Phoenix is a complete rewrite of the original Vanguard. It’s still the same feature rich SIEM with all the functionalities of the original version, but with much more advanced features like context aware incident response, automated threat hunting, and more.
Initially I wanted to continue developing the original version of Vanguard, but I quickly realized that it would be much easier to start from a clean slate. This allowed me to rethink the architecture and implement new features that were not possible with the original version or would have required a lot of work to implement.
Context aware incident response
One of the biggest improvements in Phoenix is the context aware incident response. This means that Phoenix is able to automatically enrich alerts with additional context, such as the user’s role, geographical location, threat intelligence, and more. This allows Phoenix to make more informed decisions automatically, without the need for human intervention.
Automating incident response
One of the most important features of Phoenix is the SOAR. It allows the automation of almost anything, but most importantly handling alerts. This means that before an analyst even sees the alert, Phoenix has already enriched, investigated, and in most cases, resolved it. According to my tests, the average time to handle an incident from the moment it is created is less than 45 seconds.
Centralised log collection and analysis
Phoenix is capable of collecting logs from almost any source. It has built-in support for syslog, Windows Event Log, multiple firewall vendors, and many other sources. It can also collect logs from custom sources using the HTTP API. Once the logs have been collected, they are parsed and normalized into a common format. This allows Phoenix to easily analyze and correlate logs from different sources. The logs can easily be queried using RQL which was specifically designed for this project. Phoenix’s log analysis tool is also used in my public Log Analysis Tool.

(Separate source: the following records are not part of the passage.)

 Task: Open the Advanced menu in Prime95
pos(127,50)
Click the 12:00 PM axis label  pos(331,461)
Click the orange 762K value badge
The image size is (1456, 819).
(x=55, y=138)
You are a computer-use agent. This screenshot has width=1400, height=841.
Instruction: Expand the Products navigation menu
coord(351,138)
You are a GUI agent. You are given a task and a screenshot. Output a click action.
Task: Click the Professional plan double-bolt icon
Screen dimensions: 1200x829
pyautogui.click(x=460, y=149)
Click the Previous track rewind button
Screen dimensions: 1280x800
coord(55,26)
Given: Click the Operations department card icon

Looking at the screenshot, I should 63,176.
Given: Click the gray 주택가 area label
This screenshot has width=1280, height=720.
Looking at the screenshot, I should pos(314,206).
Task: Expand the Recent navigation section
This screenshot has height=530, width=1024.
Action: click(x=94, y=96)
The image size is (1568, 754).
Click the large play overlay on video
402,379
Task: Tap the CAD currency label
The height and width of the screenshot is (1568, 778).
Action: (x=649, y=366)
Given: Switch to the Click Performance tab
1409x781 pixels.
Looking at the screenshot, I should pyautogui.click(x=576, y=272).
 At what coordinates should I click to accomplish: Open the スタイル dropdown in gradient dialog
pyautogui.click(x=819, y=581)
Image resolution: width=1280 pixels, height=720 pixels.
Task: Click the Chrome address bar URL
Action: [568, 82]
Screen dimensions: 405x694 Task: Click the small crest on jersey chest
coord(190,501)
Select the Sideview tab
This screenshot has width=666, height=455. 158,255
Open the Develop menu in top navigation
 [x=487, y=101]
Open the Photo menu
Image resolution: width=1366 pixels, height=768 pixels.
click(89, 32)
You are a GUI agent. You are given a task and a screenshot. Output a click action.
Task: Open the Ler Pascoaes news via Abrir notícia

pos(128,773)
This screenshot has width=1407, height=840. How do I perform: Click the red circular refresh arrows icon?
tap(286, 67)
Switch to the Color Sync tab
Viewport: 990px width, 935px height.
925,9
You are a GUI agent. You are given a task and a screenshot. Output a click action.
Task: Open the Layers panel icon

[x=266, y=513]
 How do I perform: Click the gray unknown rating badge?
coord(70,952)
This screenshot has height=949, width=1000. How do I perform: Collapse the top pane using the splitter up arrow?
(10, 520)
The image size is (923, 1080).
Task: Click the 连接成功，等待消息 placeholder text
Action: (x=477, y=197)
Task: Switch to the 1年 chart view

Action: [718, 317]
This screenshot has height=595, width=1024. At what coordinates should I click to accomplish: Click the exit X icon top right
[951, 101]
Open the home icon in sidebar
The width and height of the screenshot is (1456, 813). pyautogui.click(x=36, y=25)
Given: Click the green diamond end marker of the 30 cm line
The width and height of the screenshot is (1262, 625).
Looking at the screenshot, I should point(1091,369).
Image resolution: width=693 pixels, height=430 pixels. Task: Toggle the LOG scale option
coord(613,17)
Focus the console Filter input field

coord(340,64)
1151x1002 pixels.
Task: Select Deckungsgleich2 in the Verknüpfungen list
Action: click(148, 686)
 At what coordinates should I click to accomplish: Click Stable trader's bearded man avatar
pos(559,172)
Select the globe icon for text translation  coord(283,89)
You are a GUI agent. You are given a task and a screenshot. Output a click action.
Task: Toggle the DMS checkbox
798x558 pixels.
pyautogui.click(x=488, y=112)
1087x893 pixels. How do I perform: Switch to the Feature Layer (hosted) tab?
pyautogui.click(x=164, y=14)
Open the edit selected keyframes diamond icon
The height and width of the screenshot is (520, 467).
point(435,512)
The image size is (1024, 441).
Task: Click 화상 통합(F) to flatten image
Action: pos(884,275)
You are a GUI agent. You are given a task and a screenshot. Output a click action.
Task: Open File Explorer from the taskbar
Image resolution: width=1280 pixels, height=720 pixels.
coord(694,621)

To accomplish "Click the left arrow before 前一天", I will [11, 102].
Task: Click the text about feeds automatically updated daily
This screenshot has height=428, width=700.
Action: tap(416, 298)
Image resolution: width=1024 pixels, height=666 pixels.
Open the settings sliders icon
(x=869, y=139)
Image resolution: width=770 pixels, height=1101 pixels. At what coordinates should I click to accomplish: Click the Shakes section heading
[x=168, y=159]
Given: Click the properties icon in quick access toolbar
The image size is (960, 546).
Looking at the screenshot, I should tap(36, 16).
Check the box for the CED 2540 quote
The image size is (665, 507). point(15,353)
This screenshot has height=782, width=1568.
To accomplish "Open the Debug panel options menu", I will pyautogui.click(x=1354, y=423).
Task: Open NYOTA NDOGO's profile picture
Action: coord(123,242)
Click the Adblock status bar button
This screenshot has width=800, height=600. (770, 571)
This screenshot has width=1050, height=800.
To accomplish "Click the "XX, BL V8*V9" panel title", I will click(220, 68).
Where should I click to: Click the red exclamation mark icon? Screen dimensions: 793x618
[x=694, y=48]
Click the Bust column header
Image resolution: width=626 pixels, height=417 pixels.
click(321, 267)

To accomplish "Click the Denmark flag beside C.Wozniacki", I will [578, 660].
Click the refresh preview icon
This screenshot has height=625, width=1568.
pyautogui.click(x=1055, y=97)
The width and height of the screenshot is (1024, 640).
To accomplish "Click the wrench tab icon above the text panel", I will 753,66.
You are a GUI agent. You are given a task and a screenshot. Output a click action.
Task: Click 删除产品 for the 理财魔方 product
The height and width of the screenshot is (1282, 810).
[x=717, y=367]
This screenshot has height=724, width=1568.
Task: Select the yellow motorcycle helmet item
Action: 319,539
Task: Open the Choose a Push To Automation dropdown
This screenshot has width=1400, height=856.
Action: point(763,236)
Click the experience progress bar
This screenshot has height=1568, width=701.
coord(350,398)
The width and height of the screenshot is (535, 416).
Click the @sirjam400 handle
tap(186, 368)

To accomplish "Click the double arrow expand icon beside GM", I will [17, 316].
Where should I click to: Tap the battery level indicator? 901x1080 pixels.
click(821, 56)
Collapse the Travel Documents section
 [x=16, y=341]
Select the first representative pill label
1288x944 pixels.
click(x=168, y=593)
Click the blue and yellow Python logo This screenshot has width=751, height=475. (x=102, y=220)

After the normalizing, Phoenix runs the logs through a set of IOCs to detect possible threats. If an IOC is detected, Phoenix will automatically raise an alert and take the necessary actions.
Analyzing suspicious websites
I had previously created a tool called urlcheck, which I used to analyze suspicious websites. I integrated this tool into Phoenix to make it easier to analyze suspicious URLs. The scanning algorithm is drastically improved compared to the original publicly available version and it is now capable of detecting phishing sites with a high accuracy. The new version also allows email submissions and integration with SOAR for automated analysis and response.
Detections as Code
Phoenix provides a way to manage detections as code. This means that detection rules can be stored in a Git repository, which allows for version control, collaboration, and easy deployment. Detection rules are written in a simple YAML format, but can include more complex logic using JavaScript.
Email Integration
Phoenix has a built-in email integration that allows sending and receiving of emails. This is useful for example when an analyst needs to communicate with the end-user. Phoenix SOAR is also able to use this integration to notify the analyst, if needed.
Incoming emails will automatically get necessary tags and TLP levels assigned based on some predefined rules. This makes it easier to see which emails are important and which are not.